▽

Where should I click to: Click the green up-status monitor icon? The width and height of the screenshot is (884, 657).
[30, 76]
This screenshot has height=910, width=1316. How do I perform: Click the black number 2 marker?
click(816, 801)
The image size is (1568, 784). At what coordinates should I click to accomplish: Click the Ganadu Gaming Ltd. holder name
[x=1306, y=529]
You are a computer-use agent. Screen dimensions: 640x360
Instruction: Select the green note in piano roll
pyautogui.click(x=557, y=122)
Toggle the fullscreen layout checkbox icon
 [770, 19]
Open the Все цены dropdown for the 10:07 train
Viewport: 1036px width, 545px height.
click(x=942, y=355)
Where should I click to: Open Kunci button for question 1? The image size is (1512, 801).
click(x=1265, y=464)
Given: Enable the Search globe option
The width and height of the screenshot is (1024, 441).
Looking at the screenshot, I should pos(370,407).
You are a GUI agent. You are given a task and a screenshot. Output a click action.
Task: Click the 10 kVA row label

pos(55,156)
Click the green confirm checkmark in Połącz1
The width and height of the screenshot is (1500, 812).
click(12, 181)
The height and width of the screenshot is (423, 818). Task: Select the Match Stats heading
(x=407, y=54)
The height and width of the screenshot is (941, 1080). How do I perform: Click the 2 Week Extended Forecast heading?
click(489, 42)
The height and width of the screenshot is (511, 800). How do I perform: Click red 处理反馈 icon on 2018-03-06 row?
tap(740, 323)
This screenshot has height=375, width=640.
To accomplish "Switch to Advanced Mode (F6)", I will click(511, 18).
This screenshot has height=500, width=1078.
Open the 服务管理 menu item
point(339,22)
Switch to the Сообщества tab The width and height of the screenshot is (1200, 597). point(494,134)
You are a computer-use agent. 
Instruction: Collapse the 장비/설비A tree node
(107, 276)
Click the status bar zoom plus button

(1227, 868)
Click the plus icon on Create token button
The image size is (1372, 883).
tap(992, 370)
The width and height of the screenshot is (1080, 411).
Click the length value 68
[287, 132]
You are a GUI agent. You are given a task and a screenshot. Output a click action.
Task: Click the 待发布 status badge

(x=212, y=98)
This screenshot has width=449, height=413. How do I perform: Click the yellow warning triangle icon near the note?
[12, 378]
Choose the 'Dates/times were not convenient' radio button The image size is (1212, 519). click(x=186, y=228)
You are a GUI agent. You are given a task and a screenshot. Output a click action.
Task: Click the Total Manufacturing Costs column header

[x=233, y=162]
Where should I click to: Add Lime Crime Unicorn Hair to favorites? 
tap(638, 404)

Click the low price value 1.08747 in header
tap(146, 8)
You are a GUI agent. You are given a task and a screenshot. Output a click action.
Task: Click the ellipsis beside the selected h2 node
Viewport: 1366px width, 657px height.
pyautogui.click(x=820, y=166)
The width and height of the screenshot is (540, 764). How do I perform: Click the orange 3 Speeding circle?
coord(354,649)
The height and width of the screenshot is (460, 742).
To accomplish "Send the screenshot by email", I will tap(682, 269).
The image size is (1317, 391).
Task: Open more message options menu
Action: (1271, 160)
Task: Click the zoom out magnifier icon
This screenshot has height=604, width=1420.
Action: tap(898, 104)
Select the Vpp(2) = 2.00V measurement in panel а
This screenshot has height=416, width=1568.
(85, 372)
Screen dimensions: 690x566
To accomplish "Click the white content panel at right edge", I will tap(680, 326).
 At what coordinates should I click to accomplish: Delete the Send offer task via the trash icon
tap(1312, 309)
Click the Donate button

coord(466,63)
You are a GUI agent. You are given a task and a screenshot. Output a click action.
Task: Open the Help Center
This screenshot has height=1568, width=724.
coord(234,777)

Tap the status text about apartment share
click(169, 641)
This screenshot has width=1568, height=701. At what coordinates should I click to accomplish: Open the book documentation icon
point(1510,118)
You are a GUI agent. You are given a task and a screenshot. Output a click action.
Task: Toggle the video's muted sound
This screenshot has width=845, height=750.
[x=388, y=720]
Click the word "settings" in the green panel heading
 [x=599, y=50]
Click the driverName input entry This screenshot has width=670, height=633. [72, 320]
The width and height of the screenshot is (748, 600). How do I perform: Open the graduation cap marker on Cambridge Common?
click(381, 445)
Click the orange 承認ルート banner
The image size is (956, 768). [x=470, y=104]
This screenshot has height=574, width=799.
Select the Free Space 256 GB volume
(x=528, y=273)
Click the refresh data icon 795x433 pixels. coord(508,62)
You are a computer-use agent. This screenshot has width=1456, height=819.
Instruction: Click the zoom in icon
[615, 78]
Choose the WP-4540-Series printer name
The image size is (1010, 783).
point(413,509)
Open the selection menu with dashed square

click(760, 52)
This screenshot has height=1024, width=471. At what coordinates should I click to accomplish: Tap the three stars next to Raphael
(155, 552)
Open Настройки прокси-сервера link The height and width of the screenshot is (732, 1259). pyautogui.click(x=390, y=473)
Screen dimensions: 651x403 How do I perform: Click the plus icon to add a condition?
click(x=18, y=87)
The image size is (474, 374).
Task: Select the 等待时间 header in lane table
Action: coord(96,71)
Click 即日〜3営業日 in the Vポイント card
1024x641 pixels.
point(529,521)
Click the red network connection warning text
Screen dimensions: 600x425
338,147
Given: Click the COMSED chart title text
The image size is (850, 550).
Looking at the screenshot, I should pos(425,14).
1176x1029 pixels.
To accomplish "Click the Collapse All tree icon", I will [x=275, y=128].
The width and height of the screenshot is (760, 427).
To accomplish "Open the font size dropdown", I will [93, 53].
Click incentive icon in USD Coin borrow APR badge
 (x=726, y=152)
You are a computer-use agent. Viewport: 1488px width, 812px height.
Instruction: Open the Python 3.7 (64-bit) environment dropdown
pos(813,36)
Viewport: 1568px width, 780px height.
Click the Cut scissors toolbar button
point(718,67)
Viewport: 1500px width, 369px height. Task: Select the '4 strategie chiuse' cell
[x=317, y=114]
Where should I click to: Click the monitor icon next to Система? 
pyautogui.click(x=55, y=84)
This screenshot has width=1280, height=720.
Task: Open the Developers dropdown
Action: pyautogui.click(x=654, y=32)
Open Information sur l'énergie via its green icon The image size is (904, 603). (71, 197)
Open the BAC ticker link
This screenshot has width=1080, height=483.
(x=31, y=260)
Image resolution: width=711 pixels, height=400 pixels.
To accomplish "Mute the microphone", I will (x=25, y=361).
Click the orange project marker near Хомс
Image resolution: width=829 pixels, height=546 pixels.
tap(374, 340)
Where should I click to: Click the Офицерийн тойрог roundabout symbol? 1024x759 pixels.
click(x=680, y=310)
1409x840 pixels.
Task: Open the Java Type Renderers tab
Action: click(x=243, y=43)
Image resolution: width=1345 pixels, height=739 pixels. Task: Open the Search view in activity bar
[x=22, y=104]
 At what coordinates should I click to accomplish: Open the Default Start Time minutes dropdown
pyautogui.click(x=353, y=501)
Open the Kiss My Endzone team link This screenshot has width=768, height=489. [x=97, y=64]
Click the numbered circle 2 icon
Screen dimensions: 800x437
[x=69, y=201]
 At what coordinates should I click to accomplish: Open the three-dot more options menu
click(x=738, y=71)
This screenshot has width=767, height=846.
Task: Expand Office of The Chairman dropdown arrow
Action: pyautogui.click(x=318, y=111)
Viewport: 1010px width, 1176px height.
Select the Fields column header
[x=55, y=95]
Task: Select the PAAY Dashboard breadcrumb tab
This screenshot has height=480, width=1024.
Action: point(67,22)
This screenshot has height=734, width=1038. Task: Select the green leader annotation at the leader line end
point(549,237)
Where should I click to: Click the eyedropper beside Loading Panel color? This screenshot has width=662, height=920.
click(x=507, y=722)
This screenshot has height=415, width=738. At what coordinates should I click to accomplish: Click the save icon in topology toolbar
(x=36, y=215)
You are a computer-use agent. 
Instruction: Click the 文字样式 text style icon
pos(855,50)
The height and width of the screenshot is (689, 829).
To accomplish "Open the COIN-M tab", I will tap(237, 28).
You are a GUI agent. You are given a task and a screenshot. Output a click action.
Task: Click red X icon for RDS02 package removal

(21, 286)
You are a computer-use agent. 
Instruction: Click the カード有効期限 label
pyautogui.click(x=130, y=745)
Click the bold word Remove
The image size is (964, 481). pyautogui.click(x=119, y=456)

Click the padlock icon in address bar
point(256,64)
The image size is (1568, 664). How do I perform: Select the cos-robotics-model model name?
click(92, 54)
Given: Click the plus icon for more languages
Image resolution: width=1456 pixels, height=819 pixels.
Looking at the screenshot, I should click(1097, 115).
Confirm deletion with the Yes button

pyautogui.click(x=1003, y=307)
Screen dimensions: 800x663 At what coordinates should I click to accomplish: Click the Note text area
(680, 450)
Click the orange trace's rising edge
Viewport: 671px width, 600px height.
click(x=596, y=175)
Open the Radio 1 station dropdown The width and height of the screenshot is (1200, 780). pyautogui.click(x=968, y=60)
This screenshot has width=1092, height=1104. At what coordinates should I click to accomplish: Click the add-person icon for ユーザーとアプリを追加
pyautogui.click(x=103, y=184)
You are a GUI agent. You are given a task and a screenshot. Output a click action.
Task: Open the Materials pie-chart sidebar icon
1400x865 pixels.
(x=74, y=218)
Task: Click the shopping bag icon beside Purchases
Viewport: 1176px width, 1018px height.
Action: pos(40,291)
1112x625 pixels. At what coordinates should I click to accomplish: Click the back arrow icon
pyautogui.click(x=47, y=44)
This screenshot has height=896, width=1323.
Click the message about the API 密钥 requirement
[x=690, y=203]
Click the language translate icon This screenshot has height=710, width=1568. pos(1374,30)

△

**WHAT IS NEEDED**
Find how many lines of the preceding data contain "Choose", and answer with that number only.

**TASK OUTPUT**
2